Stored data
_ _ _ _ _

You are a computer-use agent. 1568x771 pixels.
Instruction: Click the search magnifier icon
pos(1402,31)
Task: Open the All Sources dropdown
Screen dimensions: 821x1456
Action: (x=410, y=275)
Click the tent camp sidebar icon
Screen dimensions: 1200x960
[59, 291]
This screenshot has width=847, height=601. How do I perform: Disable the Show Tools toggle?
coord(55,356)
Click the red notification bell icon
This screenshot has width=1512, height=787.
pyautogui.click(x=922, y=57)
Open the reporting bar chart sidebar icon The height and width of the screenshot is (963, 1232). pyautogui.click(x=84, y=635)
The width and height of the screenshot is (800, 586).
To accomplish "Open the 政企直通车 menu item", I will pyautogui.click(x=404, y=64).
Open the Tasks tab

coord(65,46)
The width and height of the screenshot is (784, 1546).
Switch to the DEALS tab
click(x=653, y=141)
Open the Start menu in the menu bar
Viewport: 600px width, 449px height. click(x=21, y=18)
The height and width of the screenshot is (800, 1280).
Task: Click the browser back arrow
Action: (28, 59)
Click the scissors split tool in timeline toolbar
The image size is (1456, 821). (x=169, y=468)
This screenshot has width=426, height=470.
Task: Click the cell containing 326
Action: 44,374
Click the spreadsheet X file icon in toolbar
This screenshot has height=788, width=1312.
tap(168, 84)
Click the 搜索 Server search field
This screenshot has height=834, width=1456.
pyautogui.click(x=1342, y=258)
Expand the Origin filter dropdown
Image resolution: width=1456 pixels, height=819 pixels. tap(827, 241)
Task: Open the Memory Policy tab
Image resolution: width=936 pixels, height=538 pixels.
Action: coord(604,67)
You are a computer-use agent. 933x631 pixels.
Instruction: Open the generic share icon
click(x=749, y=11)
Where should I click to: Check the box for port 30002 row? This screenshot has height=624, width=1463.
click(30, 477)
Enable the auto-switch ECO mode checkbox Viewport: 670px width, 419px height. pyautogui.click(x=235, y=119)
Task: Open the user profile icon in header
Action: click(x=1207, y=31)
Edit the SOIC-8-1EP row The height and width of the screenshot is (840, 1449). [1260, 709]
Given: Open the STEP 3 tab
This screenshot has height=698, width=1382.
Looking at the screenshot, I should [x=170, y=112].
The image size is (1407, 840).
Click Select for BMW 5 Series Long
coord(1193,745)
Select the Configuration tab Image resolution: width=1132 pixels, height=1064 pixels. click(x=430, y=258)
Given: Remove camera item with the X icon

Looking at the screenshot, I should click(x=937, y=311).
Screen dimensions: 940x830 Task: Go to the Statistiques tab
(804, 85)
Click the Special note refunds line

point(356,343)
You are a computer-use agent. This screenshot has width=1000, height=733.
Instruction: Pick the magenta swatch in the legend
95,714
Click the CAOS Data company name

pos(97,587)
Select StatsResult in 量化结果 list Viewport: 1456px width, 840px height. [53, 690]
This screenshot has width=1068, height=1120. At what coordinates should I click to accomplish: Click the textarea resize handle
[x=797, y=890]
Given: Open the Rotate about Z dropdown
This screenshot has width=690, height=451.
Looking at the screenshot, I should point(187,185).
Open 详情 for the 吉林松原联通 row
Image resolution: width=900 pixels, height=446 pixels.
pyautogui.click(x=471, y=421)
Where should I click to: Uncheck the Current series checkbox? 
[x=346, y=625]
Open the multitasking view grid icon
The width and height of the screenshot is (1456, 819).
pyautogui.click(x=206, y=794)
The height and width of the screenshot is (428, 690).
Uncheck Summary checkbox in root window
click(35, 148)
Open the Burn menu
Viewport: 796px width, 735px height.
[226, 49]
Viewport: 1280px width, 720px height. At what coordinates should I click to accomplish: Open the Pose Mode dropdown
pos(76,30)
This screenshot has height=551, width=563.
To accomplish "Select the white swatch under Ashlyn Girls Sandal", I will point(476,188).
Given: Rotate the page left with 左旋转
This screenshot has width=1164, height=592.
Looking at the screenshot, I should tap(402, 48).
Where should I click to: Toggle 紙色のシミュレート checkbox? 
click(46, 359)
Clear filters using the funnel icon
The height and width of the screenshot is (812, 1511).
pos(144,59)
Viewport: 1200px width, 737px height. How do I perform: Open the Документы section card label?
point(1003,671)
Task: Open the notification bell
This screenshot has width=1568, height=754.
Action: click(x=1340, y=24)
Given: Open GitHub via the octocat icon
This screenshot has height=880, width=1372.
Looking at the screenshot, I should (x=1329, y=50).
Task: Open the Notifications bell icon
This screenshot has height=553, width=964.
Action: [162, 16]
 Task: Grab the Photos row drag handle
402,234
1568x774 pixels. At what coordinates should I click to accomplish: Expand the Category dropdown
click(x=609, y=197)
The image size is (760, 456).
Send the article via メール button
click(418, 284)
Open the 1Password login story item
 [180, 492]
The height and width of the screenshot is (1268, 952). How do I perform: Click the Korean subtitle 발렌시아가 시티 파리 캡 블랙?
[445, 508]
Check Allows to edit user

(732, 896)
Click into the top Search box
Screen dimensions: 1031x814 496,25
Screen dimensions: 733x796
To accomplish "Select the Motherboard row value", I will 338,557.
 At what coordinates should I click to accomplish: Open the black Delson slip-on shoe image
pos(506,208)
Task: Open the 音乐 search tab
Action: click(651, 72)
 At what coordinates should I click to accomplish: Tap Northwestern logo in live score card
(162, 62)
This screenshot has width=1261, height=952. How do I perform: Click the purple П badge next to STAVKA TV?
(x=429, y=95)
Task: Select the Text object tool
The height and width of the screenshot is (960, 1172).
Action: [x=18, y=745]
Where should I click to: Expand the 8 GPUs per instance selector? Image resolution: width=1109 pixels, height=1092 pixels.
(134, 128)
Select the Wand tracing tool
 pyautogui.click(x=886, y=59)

_ _ _ _ _

[WHAT YOU WILL DO]:
Output each record exactly, leaving nothing out.

[PROBLEM SOLUTION]:
You are a computer-use agent. 1568x771 pixels.
Instruction: Click the search magnifier icon
pos(1402,31)
Task: Open the All Sources dropdown
Screen dimensions: 821x1456
Action: (x=410, y=275)
Click the tent camp sidebar icon
Screen dimensions: 1200x960
[59, 291]
This screenshot has width=847, height=601. How do I perform: Disable the Show Tools toggle?
coord(55,356)
Click the red notification bell icon
This screenshot has width=1512, height=787.
pyautogui.click(x=922, y=57)
Open the reporting bar chart sidebar icon The height and width of the screenshot is (963, 1232). pyautogui.click(x=84, y=635)
The width and height of the screenshot is (800, 586).
To accomplish "Open the 政企直通车 menu item", I will pyautogui.click(x=404, y=64).
Open the Tasks tab

coord(65,46)
The width and height of the screenshot is (784, 1546).
Switch to the DEALS tab
click(x=653, y=141)
Open the Start menu in the menu bar
Viewport: 600px width, 449px height. click(x=21, y=18)
The height and width of the screenshot is (800, 1280).
Task: Click the browser back arrow
Action: (28, 59)
Click the scissors split tool in timeline toolbar
The image size is (1456, 821). (x=169, y=468)
This screenshot has width=426, height=470.
Task: Click the cell containing 326
Action: 44,374
Click the spreadsheet X file icon in toolbar
This screenshot has height=788, width=1312.
tap(168, 84)
Click the 搜索 Server search field
This screenshot has height=834, width=1456.
pyautogui.click(x=1342, y=258)
Expand the Origin filter dropdown
Image resolution: width=1456 pixels, height=819 pixels. tap(827, 241)
Task: Open the Memory Policy tab
Image resolution: width=936 pixels, height=538 pixels.
Action: coord(604,67)
You are a computer-use agent. 933x631 pixels.
Instruction: Open the generic share icon
click(x=749, y=11)
Where should I click to: Check the box for port 30002 row? This screenshot has height=624, width=1463.
click(30, 477)
Enable the auto-switch ECO mode checkbox Viewport: 670px width, 419px height. pyautogui.click(x=235, y=119)
Task: Open the user profile icon in header
Action: click(x=1207, y=31)
Edit the SOIC-8-1EP row The height and width of the screenshot is (840, 1449). [1260, 709]
Given: Open the STEP 3 tab
This screenshot has height=698, width=1382.
Looking at the screenshot, I should [x=170, y=112].
The image size is (1407, 840).
Click Select for BMW 5 Series Long
coord(1193,745)
Select the Configuration tab Image resolution: width=1132 pixels, height=1064 pixels. click(x=430, y=258)
Given: Remove camera item with the X icon

Looking at the screenshot, I should click(x=937, y=311).
Screen dimensions: 940x830 Task: Go to the Statistiques tab
(804, 85)
Click the Special note refunds line

point(356,343)
You are a computer-use agent. This screenshot has width=1000, height=733.
Instruction: Pick the magenta swatch in the legend
95,714
Click the CAOS Data company name

pos(97,587)
Select StatsResult in 量化结果 list Viewport: 1456px width, 840px height. [53, 690]
This screenshot has width=1068, height=1120. At what coordinates should I click to accomplish: Click the textarea resize handle
[x=797, y=890]
Given: Open the Rotate about Z dropdown
This screenshot has width=690, height=451.
Looking at the screenshot, I should point(187,185).
Open 详情 for the 吉林松原联通 row
Image resolution: width=900 pixels, height=446 pixels.
pyautogui.click(x=471, y=421)
Where should I click to: Uncheck the Current series checkbox? 
[x=346, y=625]
Open the multitasking view grid icon
The width and height of the screenshot is (1456, 819).
pyautogui.click(x=206, y=794)
The height and width of the screenshot is (428, 690).
Uncheck Summary checkbox in root window
click(35, 148)
Open the Burn menu
Viewport: 796px width, 735px height.
[226, 49]
Viewport: 1280px width, 720px height. At what coordinates should I click to accomplish: Open the Pose Mode dropdown
pos(76,30)
This screenshot has height=551, width=563.
To accomplish "Select the white swatch under Ashlyn Girls Sandal", I will point(476,188).
Given: Rotate the page left with 左旋转
This screenshot has width=1164, height=592.
Looking at the screenshot, I should tap(402, 48).
Where should I click to: Toggle 紙色のシミュレート checkbox? 
click(46, 359)
Clear filters using the funnel icon
The height and width of the screenshot is (812, 1511).
pos(144,59)
Viewport: 1200px width, 737px height. How do I perform: Open the Документы section card label?
point(1003,671)
Task: Open the notification bell
This screenshot has width=1568, height=754.
Action: click(x=1340, y=24)
Given: Open GitHub via the octocat icon
This screenshot has height=880, width=1372.
Looking at the screenshot, I should (x=1329, y=50).
Task: Open the Notifications bell icon
This screenshot has height=553, width=964.
Action: [162, 16]
 Task: Grab the Photos row drag handle
402,234
1568x774 pixels. At what coordinates should I click to accomplish: Expand the Category dropdown
click(x=609, y=197)
The image size is (760, 456).
Send the article via メール button
click(418, 284)
Open the 1Password login story item
 [180, 492]
The height and width of the screenshot is (1268, 952). How do I perform: Click the Korean subtitle 발렌시아가 시티 파리 캡 블랙?
[445, 508]
Check Allows to edit user

(732, 896)
Click into the top Search box
Screen dimensions: 1031x814 496,25
Screen dimensions: 733x796
To accomplish "Select the Motherboard row value", I will 338,557.
 At what coordinates should I click to accomplish: Open the black Delson slip-on shoe image
pos(506,208)
Task: Open the 音乐 search tab
Action: click(651, 72)
 At what coordinates should I click to accomplish: Tap Northwestern logo in live score card
(162, 62)
This screenshot has width=1261, height=952. How do I perform: Click the purple П badge next to STAVKA TV?
(x=429, y=95)
Task: Select the Text object tool
The height and width of the screenshot is (960, 1172).
Action: [x=18, y=745]
Where should I click to: Expand the 8 GPUs per instance selector? Image resolution: width=1109 pixels, height=1092 pixels.
(134, 128)
Select the Wand tracing tool
 pyautogui.click(x=886, y=59)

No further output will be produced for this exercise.